[Task item]
With the material below, print exactly the lines between the line holding "[Play Are Marvel" and the line holding "[Podchaser (opens in new window)] (125, 488)", inclusive. Add nothing else.
──────── Material supplied
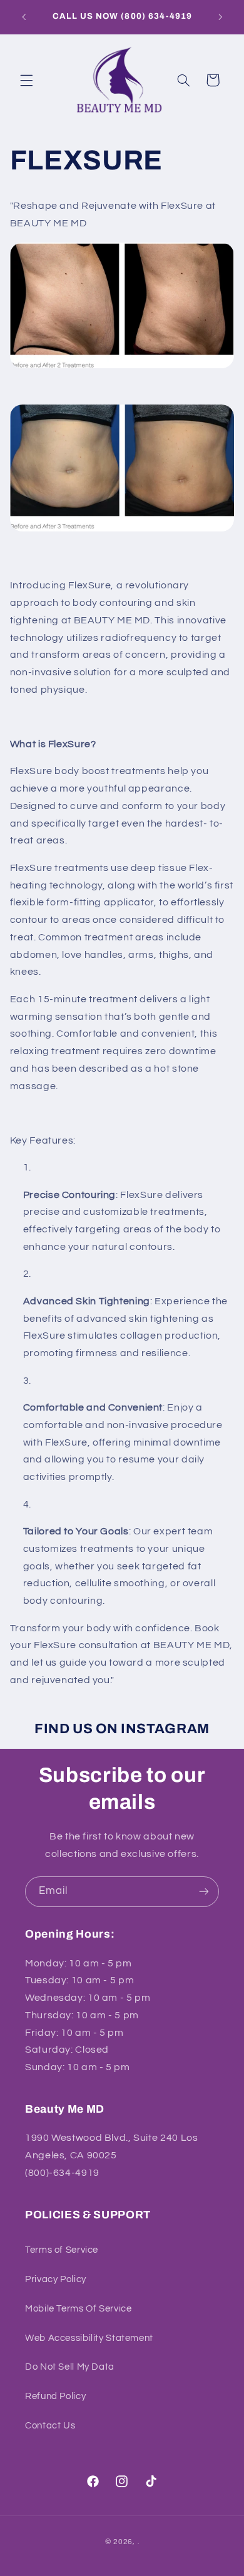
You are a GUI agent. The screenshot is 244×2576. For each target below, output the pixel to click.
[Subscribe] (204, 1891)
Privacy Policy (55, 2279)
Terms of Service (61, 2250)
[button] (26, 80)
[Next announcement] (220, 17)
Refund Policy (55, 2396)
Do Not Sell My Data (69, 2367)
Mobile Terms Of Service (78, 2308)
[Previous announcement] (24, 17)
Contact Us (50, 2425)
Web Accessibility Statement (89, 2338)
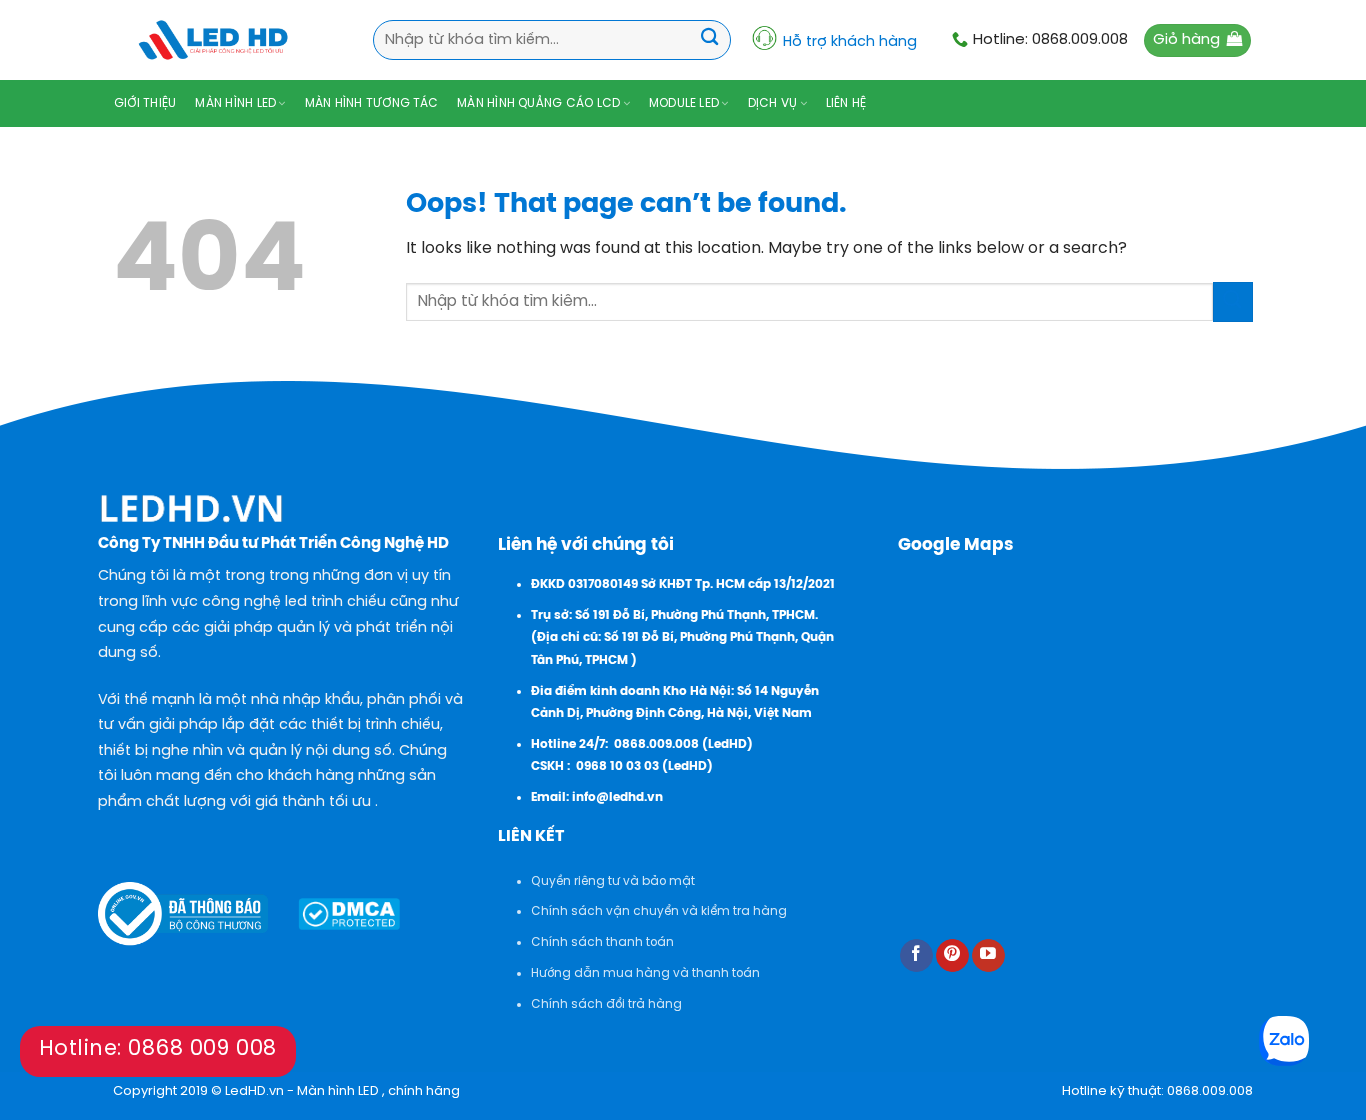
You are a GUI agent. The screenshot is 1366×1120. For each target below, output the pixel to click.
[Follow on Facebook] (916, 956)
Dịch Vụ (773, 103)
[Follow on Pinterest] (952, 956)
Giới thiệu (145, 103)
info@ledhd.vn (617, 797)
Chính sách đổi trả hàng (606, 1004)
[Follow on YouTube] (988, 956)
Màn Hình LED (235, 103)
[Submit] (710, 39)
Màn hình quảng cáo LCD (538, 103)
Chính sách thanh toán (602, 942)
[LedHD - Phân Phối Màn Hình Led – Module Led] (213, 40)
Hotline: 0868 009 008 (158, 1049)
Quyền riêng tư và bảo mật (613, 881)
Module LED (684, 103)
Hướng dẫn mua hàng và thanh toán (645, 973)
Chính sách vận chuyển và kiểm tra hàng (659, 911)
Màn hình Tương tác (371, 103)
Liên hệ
────────────────
──────── Material supplied
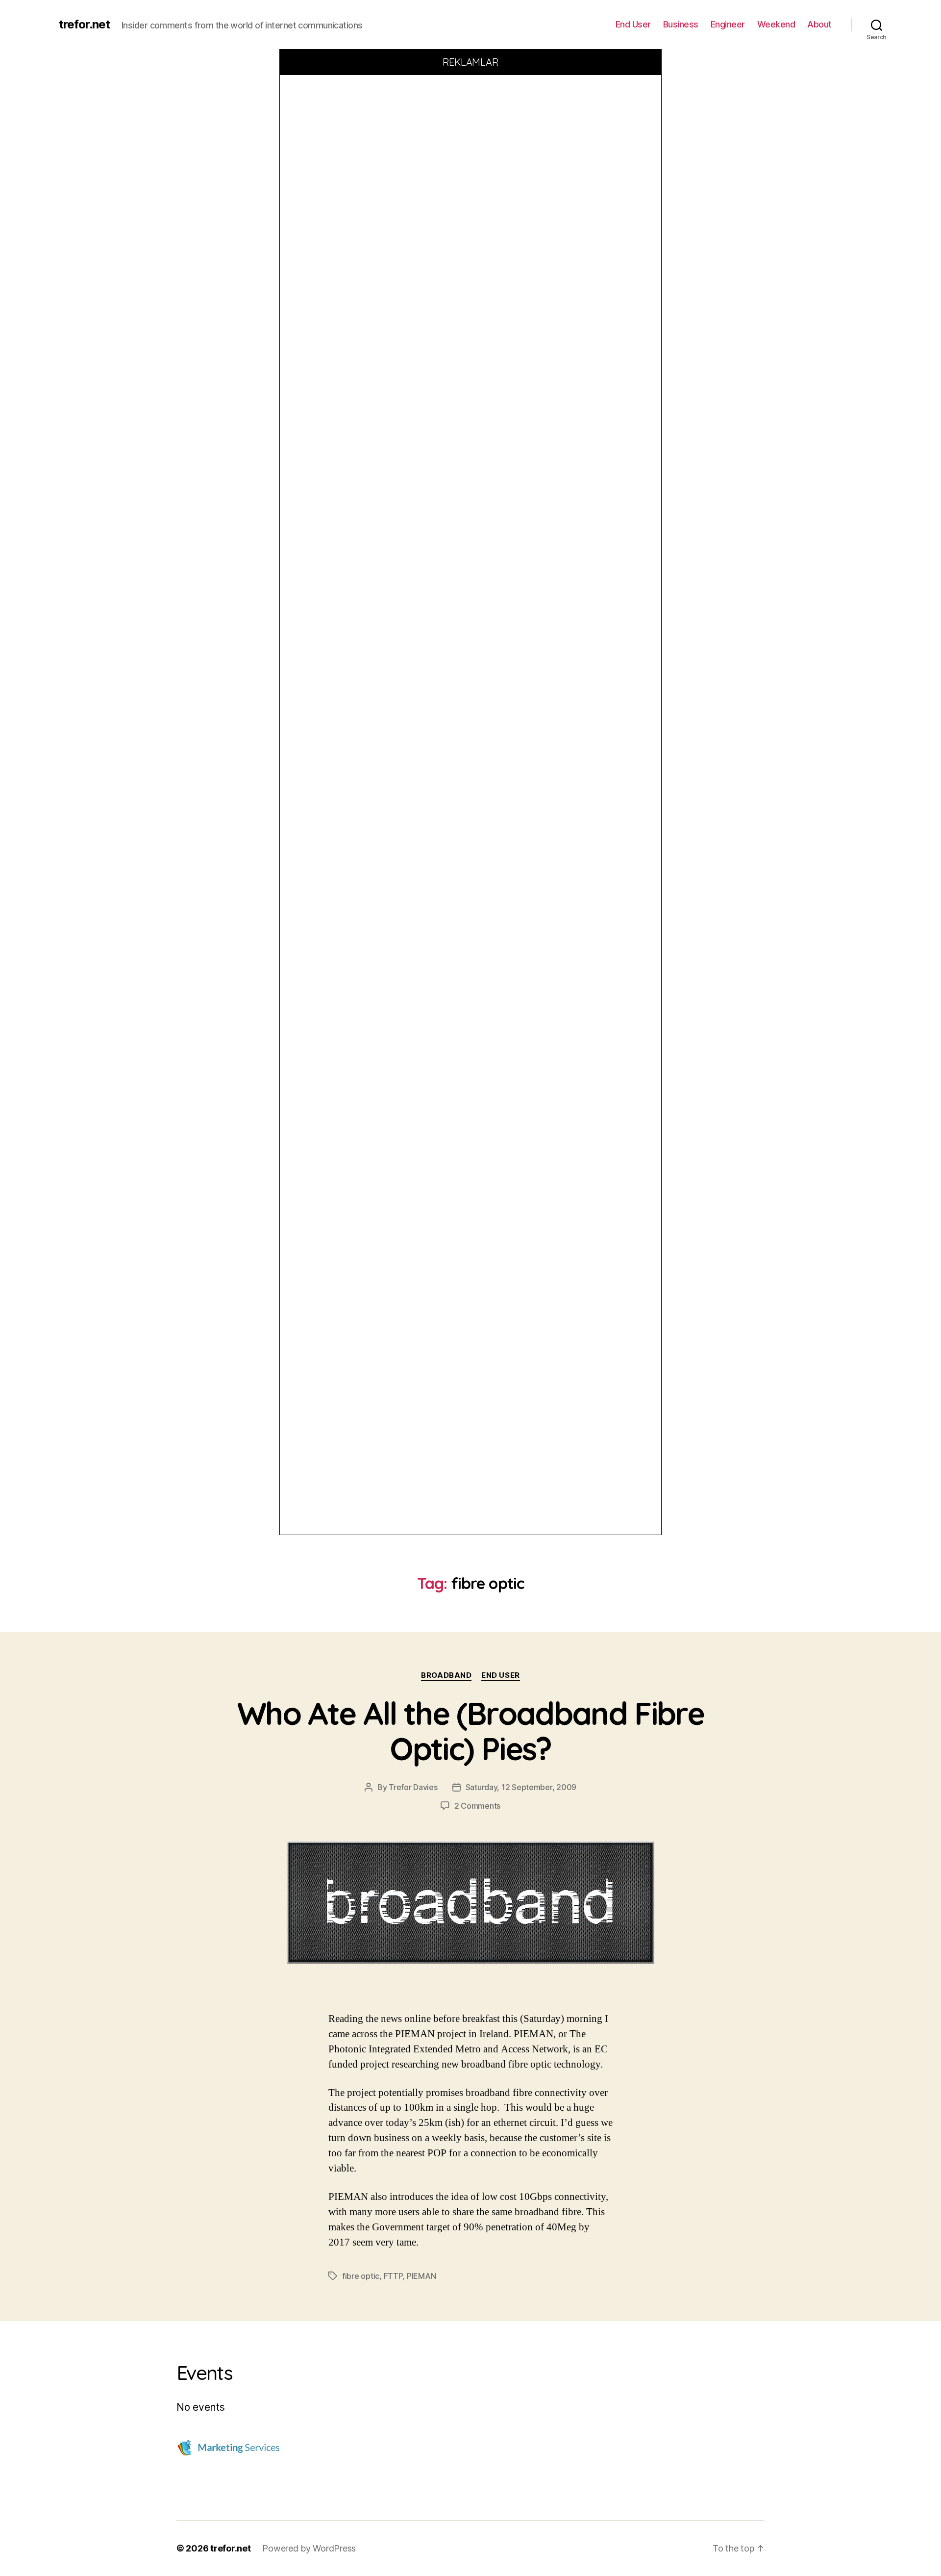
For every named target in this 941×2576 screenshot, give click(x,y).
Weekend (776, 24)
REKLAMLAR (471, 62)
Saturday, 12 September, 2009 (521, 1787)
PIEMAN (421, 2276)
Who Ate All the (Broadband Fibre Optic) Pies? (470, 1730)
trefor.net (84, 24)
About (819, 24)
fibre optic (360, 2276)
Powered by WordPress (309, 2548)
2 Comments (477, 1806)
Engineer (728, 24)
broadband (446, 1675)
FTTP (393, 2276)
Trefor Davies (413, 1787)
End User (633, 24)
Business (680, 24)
────────────────
──────── Material supplied
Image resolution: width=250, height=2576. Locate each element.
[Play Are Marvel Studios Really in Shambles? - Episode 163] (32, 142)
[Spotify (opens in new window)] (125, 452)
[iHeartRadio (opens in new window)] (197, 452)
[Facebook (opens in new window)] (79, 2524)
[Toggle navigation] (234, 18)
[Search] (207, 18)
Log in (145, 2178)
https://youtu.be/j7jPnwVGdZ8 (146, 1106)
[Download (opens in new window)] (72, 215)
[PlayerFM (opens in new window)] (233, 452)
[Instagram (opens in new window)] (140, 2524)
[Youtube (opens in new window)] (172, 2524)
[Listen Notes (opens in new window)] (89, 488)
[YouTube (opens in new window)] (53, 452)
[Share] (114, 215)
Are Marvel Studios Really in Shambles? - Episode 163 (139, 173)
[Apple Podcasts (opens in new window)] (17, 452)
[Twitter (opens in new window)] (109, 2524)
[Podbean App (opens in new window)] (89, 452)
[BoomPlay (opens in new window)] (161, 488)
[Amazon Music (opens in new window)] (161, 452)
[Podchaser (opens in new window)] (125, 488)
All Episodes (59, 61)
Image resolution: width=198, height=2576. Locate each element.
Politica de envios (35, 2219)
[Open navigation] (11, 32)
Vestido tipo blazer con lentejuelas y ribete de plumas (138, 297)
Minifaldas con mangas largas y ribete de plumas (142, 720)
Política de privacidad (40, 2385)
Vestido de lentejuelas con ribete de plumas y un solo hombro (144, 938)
────────────────
[Result of this exercise]
[Play Are Marvel Studios Really in Shambles? - Episode 163] (32, 142)
[Spotify (opens in new window)] (125, 452)
[iHeartRadio (opens in new window)] (197, 452)
[Facebook (opens in new window)] (79, 2524)
[Toggle navigation] (234, 18)
[Search] (207, 18)
Log in (145, 2178)
https://youtu.be/j7jPnwVGdZ8 (146, 1106)
[Download (opens in new window)] (72, 215)
[PlayerFM (opens in new window)] (233, 452)
[Instagram (opens in new window)] (140, 2524)
[Youtube (opens in new window)] (172, 2524)
[Listen Notes (opens in new window)] (89, 488)
[YouTube (opens in new window)] (53, 452)
[Share] (114, 215)
Are Marvel Studios Really in Shambles? - Episode 163 (139, 173)
[Apple Podcasts (opens in new window)] (17, 452)
[Twitter (opens in new window)] (109, 2524)
[Podbean App (opens in new window)] (89, 452)
[BoomPlay (opens in new window)] (161, 488)
[Amazon Music (opens in new window)] (161, 452)
[Podchaser (opens in new window)] (125, 488)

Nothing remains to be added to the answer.